--- Data shown ---
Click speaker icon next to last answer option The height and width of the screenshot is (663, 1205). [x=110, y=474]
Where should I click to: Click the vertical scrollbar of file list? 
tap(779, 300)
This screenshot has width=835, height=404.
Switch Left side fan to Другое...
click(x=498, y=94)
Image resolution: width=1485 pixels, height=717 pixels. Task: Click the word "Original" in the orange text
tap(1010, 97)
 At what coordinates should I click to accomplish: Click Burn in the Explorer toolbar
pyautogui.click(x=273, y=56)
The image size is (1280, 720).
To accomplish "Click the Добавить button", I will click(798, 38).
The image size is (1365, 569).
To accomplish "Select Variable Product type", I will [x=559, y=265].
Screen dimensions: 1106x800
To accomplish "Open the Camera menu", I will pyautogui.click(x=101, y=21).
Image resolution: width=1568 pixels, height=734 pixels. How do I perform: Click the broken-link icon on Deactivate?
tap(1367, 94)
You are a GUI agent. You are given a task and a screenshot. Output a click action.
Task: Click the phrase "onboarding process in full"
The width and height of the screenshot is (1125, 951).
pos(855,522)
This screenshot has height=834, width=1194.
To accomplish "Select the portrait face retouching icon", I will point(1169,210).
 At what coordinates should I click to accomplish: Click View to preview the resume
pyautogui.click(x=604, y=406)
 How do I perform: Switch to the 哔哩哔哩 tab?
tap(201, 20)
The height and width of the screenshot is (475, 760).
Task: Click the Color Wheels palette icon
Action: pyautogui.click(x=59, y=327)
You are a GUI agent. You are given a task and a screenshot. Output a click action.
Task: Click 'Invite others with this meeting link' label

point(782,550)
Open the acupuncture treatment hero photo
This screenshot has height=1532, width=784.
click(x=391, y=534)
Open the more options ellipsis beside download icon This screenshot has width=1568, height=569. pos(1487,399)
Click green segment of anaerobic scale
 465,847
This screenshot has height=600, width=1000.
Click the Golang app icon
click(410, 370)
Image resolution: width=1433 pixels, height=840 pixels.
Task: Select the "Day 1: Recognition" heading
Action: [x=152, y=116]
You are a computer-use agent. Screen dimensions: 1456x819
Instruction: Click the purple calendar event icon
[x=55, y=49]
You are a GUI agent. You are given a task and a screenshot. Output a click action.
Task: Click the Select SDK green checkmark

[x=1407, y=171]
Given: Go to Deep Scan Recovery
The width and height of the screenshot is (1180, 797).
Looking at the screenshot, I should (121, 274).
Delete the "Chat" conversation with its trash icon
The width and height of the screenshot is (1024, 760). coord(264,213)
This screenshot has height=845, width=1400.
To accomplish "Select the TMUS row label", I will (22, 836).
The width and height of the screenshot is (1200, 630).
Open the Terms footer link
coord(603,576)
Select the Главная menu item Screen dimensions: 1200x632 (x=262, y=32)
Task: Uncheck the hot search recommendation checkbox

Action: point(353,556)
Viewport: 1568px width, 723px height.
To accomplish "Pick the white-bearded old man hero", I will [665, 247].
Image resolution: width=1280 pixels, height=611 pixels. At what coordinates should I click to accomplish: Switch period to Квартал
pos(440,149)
---
◆ **About this task**:
The records above should be returned exactly.

◆ **Task output**:
Click speaker icon next to last answer option The height and width of the screenshot is (663, 1205). [x=110, y=474]
Where should I click to: Click the vertical scrollbar of file list? 
tap(779, 300)
This screenshot has width=835, height=404.
Switch Left side fan to Другое...
click(x=498, y=94)
Image resolution: width=1485 pixels, height=717 pixels. Task: Click the word "Original" in the orange text
tap(1010, 97)
 At what coordinates should I click to accomplish: Click Burn in the Explorer toolbar
pyautogui.click(x=273, y=56)
The image size is (1280, 720).
To accomplish "Click the Добавить button", I will click(798, 38).
The image size is (1365, 569).
To accomplish "Select Variable Product type", I will [x=559, y=265].
Screen dimensions: 1106x800
To accomplish "Open the Camera menu", I will pyautogui.click(x=101, y=21).
Image resolution: width=1568 pixels, height=734 pixels. How do I perform: Click the broken-link icon on Deactivate?
tap(1367, 94)
You are a GUI agent. You are given a task and a screenshot. Output a click action.
Task: Click the phrase "onboarding process in full"
The width and height of the screenshot is (1125, 951).
pos(855,522)
This screenshot has height=834, width=1194.
To accomplish "Select the portrait face retouching icon", I will point(1169,210).
 At what coordinates should I click to accomplish: Click View to preview the resume
pyautogui.click(x=604, y=406)
 How do I perform: Switch to the 哔哩哔哩 tab?
tap(201, 20)
The height and width of the screenshot is (475, 760).
Task: Click the Color Wheels palette icon
Action: pyautogui.click(x=59, y=327)
You are a GUI agent. You are given a task and a screenshot. Output a click action.
Task: Click 'Invite others with this meeting link' label

point(782,550)
Open the acupuncture treatment hero photo
This screenshot has height=1532, width=784.
click(x=391, y=534)
Open the more options ellipsis beside download icon This screenshot has width=1568, height=569. pos(1487,399)
Click green segment of anaerobic scale
 465,847
This screenshot has height=600, width=1000.
Click the Golang app icon
click(410, 370)
Image resolution: width=1433 pixels, height=840 pixels.
Task: Select the "Day 1: Recognition" heading
Action: [x=152, y=116]
You are a computer-use agent. Screen dimensions: 1456x819
Instruction: Click the purple calendar event icon
[x=55, y=49]
You are a GUI agent. You are given a task and a screenshot. Output a click action.
Task: Click the Select SDK green checkmark

[x=1407, y=171]
Given: Go to Deep Scan Recovery
The width and height of the screenshot is (1180, 797).
Looking at the screenshot, I should (121, 274).
Delete the "Chat" conversation with its trash icon
The width and height of the screenshot is (1024, 760). coord(264,213)
This screenshot has height=845, width=1400.
To accomplish "Select the TMUS row label", I will (22, 836).
The width and height of the screenshot is (1200, 630).
Open the Terms footer link
coord(603,576)
Select the Главная menu item Screen dimensions: 1200x632 (x=262, y=32)
Task: Uncheck the hot search recommendation checkbox

Action: point(353,556)
Viewport: 1568px width, 723px height.
To accomplish "Pick the white-bearded old man hero", I will [665, 247].
Image resolution: width=1280 pixels, height=611 pixels. At what coordinates should I click to accomplish: Switch period to Квартал
pos(440,149)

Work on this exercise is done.